Building on the patterns of Refine, Explore, Enrich that we described in our Hadoop Patterns of Use whitepaper, let’s review some of the major reasons to use Hadoop for data science which are also capture in the following presentation:
Data scientists love their working environment. Whether using R, SAS, Matlab or Python, they always need a laptop with lots of memory to analyze data and build models. In the world of big data, laptop memory is never enough, and sometimes not even close.
A common approach is to use a sample of the large dataset, a large a sample as can fit in memory. With Hadoop, you can now run many exploratory data analysis tasks on full datasets, without sampling. Just write a map-reduce job, PIG or HIVE script, launch it directly on Hadoop over the full dataset, and get the results right back to your laptop.
In many cases, machine-learning algorithms achieve better results when they have more data to learn from, particularly for techniques such as clustering, outlier detection and product recommenders.
Historically, large datasets were not available or too expensive to acquire and store, and so machine-learning practitioners had to find innovative ways to improve models with rather limited datasets. With Hadoop as a platform that provides linearly scalable storage and processing power, you can now store ALL of the data in RAW format, and use the full dataset to build better, more accurate models.
As many data scientists will tell you, 80% of data science work is typically with data acquisition, transformation, cleanup and feature extraction. This “pre-processing” step transforms the raw data into a format consumable by the machine-learning algorithm, typically in a form of a feature matrix.
Hadoop is an ideal platform for implementing this sort of pre-processing efficiently and in a distributed manner over large datasets, using map-reduce or tools like PIG, HIVE, and scripting languages like Python. For example, if your application involves text processing, it is often needed to represent data in word-vector format using TFIDF, which involves counting word frequencies over large corpus of documents, ideal for a batch map-reduce job.

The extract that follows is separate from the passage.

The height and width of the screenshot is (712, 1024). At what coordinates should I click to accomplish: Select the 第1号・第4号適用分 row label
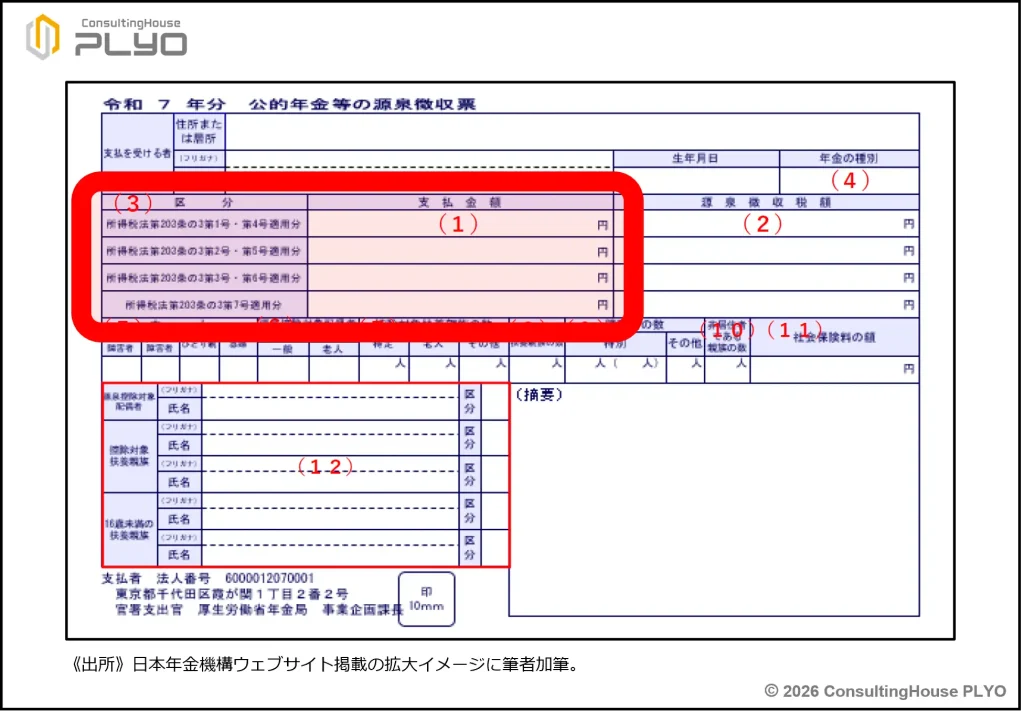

Similarly, if your application requires joining large tables with billions of rows to create feature vectors for each data object, HIVE or PIG are very useful and efficient for this task.
It is often mentioned that Hadoop is “schema on read”, as opposed to most traditional RDBMS systems which require a strict schema definition before any data can be ingeted into them.
“Schema on read” creates “data agility”: when a new data field is needed, one is not required to go through a lengthy project of schema redesign and database migration in production, which can last months. The positive impact ripples through an organization and very quickly everyone wants to use Hadoop for their project, to achieve the same level of agility, and gain competitive advantage for their business and product line.